Start with a novel idea, one that is not an obvious extension of the reported work. Second, identify potential collaborators whose collected data may be useful in assessing the hypothesis and propose a collaboration. Third, work together to test the new hypothesis. Fourth, report the new findings with relevant coauthorship to acknowledge both the group that proposed the new idea and the investigative group that accrued the data that allowed it to be tested.

The key point of NEJM proposal, then, is that one value of sharing data might be finding new ways to organise research activities in such a way as to promote the expertise of each researcher in the team and give them credit, as ICMJE was advocating. Assuming this is true, (2) is unwarranted. Indeed, data scientists might count as potential collaborators too. And the more general (1) “researchers that share data are parasites” fails as well.

A quick note on two other possible issues regarding the editorial:

A) it might be contested that it is not clear what do they mean by “novel idea”. However, this again would be uncharitable, since also the ICMJE use the same expression and points to the same goal.

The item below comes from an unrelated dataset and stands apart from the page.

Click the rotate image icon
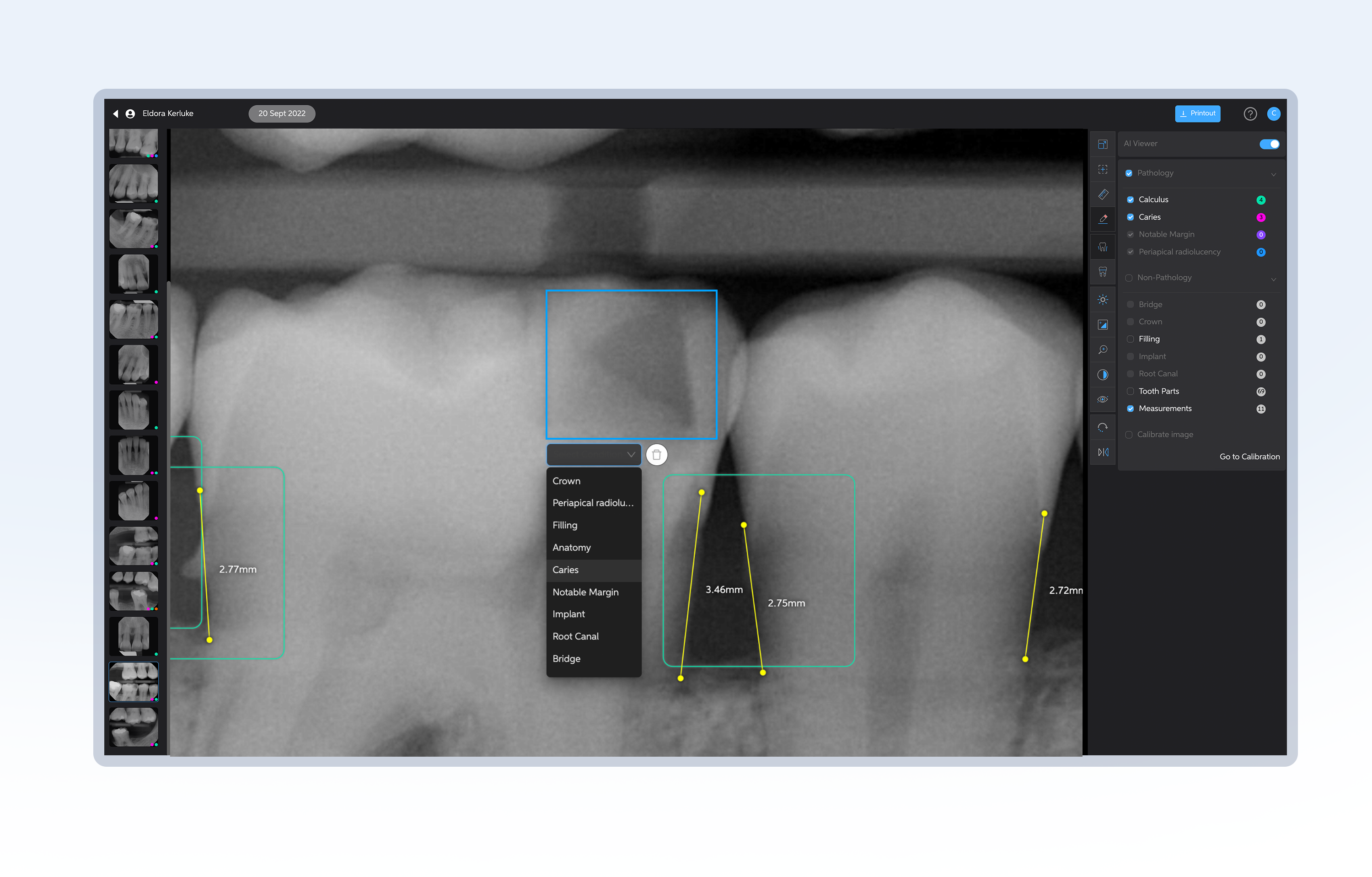Viewport: 1372px width, 877px height. point(1103,427)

B) it might be said that “data should be open!!”. Yes, this is always something we share if we are activists for open access to data. However, this is a separate issue, which deserve its own room to be discussed. As I’ve already mentioned.


Overall, my understating is that general accusations are unwarranted. There is no contrast between ICMJE Editorial and the NEJM Editorial. Lets call the latter a minimum viable product that can be seen as a beta test for possible implementation of ICMJE directives. NEJM should be seen as a challenge; also, as a difficult one, since it forces organisations and team to open their knowledge, share goals, and cooperate in their activities. Activists and researchers should be happy about this implementation, since values data sharing in terms of open access to knowledge and growth in professional expertise. But they should be also aware that this is by no means easy.

Personally, I do share the same concerns about details, for I’m sick of promising projects sinking because of lack of strategic guidance. As OSD we published something on this line, and it has been called Masterplan. Have a look. Because if you want to comply with ICMJE a data sharing plan is required from you. You have one year, or so:

This requirement will go into effect for clinical trials that begin to enroll participants beginning 1 year after the ICMJE adopts its data-sharing requirements.

(note: the ICMJE plans to adopt data-sharing requirements after considering feedback received to the proposals made here)


[1] NEJM, January 21, 2016  Vol. 374 No. 3. The editorial can be found here.

[2] Sharing Clinical Trial Data: A Proposal From the International Committee of Medical Journal Editors – January

[3] apparently Drazen follow-up on the debate makes the commitment toward ICMJE explicit. See Drazen editorial here.

 We want to clarify, given recent concern about our policy, that the Journal is committed to data sharing in the setting of clinical trials. As stated in the Institute of Medicine report from the committee on which I served and the recent editorial by the International Committee of Medical Journal Editors (ICMJE), we believe there is a moral obligation to the people who volunteer to participate in these trials to ensure that their data are widely and responsibly used. Journal policy will therefore follow that outlined in the ICMJE editorial and the IOM report

[4] A rough sketch of experiences relevant to the discussion: I spent almost 3yrs working on opendata project modelling in Italy, worked with gov agencies to startup opendata projects. My last professional contribution as former employer was the G8 opendata charter. More on my previous stuff here. Now I run my own project: OSD.